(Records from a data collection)
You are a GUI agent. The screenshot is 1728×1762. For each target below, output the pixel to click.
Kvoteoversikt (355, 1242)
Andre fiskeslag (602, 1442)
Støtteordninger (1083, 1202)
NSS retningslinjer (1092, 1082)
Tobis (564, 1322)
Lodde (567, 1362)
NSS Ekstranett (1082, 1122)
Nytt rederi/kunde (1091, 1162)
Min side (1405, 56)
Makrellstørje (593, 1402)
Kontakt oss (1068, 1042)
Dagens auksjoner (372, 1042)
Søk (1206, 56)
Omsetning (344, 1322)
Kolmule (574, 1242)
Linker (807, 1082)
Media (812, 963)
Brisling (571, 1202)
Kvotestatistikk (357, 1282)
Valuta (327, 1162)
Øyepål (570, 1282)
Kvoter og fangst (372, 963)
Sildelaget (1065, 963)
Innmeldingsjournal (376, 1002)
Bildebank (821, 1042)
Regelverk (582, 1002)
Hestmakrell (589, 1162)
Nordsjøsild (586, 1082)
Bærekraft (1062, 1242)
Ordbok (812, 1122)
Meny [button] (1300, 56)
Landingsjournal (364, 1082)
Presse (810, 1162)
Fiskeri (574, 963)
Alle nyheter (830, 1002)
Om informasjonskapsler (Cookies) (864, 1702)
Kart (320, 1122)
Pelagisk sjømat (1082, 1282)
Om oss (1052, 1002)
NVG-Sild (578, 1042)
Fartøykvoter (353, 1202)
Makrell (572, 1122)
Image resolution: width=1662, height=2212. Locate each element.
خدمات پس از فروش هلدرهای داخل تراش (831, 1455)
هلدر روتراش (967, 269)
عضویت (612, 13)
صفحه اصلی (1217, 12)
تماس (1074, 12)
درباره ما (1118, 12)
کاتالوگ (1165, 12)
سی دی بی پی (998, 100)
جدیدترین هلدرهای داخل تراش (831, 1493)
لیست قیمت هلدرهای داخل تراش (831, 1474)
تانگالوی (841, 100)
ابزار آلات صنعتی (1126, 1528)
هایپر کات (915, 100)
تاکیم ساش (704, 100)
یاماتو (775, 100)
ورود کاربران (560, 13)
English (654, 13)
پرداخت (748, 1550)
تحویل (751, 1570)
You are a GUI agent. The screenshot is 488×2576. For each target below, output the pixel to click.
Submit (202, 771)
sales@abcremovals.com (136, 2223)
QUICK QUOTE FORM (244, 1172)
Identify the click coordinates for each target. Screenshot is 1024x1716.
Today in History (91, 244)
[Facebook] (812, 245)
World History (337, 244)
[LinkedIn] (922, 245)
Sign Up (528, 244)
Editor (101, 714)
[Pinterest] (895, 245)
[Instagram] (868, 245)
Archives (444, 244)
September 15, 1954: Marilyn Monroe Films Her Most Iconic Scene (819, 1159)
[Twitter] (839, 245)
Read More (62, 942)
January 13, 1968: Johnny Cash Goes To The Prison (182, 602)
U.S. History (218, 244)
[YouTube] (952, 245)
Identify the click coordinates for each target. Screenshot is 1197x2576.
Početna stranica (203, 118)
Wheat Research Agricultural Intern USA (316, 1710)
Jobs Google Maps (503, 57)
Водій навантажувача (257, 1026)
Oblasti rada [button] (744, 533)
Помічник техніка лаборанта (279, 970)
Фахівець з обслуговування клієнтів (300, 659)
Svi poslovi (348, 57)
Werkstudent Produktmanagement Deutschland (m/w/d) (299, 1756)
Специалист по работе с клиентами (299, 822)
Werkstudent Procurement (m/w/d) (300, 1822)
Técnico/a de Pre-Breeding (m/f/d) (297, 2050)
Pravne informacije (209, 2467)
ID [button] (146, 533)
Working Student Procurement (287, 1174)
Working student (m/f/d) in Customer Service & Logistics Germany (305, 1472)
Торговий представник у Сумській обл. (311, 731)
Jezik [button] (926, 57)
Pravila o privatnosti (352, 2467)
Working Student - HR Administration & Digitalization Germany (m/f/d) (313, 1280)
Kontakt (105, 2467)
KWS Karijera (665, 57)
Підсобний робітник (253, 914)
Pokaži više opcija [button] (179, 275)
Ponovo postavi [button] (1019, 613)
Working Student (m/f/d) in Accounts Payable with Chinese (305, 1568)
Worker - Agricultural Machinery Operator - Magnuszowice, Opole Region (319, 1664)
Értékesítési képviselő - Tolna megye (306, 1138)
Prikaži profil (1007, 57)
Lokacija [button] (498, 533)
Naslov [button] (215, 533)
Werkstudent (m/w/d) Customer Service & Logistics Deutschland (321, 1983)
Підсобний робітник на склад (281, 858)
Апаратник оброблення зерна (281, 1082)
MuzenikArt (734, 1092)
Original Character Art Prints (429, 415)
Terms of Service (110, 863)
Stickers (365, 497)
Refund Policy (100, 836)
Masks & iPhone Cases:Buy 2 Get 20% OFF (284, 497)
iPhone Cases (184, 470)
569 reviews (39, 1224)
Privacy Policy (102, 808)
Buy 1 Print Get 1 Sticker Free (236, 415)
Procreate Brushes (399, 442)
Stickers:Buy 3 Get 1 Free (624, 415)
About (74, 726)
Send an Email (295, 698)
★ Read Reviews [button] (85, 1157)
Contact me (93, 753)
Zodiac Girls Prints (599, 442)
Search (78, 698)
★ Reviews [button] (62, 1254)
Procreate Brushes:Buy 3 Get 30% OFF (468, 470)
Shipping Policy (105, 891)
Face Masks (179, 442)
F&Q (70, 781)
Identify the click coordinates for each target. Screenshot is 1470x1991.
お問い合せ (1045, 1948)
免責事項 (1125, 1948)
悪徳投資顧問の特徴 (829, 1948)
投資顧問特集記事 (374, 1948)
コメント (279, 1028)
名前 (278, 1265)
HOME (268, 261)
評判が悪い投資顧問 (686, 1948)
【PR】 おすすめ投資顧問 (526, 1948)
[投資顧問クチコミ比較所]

> Task brief: Pull out every line in the data above that has the word "each".

> Exercise output:
You are a GUI agent. The screenshot is 1728×1762. For each target below, output the pixel to click.
Image resolution: width=1662, height=2212. Locate each element.
You are a GUI agent. The screenshot is 488×2576. For each target below, output the pixel to click.
Identify the click coordinates for each target. Screenshot is 1024x1716.
Identify the click coordinates for each target. Screenshot is 1197x2576.
Identify the click coordinates for each target. Screenshot is 1470x1991.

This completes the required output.